:: TASK PROMPT ::
Taking the lines below one at a time, count those with the string "filter" and give the result alone.

^^^^

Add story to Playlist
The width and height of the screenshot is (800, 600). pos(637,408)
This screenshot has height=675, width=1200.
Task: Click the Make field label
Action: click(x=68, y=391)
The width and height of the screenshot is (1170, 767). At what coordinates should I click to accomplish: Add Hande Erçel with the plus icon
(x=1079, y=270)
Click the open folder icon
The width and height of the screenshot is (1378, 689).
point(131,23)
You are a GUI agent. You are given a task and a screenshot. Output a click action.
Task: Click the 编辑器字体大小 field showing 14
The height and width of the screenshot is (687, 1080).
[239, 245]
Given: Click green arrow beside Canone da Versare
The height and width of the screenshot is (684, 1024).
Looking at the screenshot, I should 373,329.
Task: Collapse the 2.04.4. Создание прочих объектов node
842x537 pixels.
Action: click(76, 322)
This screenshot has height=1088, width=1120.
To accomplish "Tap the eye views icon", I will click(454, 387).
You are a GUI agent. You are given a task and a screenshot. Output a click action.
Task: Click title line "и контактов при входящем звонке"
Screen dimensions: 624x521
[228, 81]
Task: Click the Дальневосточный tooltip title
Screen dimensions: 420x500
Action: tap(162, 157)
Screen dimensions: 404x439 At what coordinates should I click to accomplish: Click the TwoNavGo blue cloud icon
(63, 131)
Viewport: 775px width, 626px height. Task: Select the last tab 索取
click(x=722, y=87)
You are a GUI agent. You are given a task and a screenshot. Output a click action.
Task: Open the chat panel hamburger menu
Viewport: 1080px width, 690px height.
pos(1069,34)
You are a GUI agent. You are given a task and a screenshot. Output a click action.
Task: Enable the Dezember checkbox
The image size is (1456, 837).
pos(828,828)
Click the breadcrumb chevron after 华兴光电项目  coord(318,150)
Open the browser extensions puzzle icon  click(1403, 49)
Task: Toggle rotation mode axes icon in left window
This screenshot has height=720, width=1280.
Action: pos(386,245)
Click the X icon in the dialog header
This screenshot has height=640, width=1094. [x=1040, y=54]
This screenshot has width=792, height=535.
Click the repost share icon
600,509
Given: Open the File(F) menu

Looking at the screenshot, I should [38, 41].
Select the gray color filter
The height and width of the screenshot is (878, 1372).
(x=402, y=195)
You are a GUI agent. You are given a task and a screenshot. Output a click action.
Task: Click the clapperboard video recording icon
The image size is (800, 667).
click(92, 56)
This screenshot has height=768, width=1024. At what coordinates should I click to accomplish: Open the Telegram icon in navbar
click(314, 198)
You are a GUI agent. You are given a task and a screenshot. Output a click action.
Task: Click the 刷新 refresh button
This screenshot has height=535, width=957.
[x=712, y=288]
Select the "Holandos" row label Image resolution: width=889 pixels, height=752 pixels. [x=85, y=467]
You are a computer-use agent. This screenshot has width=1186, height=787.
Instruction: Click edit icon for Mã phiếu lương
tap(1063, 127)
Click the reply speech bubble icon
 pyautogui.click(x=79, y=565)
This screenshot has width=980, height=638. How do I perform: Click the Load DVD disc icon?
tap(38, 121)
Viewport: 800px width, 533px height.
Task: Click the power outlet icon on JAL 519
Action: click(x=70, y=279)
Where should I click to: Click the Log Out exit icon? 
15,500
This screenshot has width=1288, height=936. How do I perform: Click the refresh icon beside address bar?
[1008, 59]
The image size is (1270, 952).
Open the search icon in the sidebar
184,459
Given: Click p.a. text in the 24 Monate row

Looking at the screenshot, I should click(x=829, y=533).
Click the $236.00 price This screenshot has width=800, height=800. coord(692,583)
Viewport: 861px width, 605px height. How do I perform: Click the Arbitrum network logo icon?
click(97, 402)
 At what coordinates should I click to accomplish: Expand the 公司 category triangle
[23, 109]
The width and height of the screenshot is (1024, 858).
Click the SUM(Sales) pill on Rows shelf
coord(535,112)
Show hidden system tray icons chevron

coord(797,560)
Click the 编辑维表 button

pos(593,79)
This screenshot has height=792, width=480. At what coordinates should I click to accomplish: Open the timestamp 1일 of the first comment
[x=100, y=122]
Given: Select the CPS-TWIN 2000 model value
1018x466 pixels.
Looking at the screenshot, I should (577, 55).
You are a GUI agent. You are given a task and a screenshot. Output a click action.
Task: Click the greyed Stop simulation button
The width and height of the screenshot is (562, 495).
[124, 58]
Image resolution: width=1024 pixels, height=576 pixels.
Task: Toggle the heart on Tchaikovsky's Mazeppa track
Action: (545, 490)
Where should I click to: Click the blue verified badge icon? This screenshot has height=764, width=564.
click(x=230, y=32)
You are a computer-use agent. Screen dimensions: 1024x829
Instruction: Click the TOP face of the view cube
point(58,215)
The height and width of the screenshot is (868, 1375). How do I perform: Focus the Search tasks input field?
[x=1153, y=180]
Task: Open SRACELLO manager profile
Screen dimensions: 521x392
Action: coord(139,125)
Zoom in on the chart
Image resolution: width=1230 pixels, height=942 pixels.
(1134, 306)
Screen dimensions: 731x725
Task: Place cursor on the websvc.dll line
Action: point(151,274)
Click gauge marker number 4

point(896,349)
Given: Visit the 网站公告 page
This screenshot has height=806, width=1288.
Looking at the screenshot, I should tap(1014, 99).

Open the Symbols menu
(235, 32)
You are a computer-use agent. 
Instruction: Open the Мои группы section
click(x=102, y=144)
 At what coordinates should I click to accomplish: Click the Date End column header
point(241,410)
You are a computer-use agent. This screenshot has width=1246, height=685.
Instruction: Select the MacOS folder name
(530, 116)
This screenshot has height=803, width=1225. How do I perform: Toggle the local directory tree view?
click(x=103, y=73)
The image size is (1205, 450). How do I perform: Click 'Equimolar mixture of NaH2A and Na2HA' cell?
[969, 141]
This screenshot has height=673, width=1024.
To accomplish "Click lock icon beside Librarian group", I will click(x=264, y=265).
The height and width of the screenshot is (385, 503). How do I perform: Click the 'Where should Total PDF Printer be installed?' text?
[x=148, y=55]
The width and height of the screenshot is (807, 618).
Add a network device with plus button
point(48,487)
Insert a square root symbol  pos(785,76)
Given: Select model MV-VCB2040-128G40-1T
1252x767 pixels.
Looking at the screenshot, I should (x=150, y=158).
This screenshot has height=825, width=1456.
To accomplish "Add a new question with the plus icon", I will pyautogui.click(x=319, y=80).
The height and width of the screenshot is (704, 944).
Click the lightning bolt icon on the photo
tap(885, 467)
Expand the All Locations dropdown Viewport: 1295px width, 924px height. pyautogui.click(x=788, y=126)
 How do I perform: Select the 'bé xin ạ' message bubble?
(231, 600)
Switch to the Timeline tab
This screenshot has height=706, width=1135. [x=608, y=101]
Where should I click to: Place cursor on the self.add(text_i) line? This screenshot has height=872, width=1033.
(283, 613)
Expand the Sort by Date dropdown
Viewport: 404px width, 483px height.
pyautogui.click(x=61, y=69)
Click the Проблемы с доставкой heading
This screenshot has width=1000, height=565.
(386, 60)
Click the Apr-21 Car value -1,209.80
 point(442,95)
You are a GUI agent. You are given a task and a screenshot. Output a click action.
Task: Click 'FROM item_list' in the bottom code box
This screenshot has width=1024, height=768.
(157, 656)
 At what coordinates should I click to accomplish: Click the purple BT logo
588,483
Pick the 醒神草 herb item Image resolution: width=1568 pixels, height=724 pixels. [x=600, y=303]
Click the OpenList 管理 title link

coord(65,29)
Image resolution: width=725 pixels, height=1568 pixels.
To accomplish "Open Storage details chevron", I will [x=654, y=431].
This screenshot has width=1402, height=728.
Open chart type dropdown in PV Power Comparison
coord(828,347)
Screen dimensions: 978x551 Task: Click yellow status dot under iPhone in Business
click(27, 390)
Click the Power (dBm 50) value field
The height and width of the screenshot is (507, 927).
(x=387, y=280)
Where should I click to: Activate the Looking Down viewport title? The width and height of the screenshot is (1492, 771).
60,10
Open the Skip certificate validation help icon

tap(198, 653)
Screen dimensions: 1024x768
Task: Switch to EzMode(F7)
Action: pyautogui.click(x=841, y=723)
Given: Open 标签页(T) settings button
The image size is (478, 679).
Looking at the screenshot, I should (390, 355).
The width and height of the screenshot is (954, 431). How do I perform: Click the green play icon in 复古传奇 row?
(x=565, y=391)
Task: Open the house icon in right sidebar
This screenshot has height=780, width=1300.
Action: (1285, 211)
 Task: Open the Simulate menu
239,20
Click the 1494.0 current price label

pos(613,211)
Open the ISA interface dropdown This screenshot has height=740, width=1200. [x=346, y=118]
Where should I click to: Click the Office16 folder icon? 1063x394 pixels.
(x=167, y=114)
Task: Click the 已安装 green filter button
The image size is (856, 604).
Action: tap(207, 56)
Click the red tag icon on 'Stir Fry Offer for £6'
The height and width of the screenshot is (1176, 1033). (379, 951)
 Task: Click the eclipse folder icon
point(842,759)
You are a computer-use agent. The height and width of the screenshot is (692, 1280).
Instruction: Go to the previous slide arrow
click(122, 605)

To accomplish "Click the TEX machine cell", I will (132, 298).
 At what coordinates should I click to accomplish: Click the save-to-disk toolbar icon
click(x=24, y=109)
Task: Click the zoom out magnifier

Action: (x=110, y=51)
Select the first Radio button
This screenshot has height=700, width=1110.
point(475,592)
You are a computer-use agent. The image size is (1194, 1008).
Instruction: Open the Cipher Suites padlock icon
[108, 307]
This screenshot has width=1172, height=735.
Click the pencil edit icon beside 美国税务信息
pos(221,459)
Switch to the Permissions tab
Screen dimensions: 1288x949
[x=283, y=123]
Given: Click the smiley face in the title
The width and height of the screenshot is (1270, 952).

^^^^

:: THE COMPLETED TASK ::
2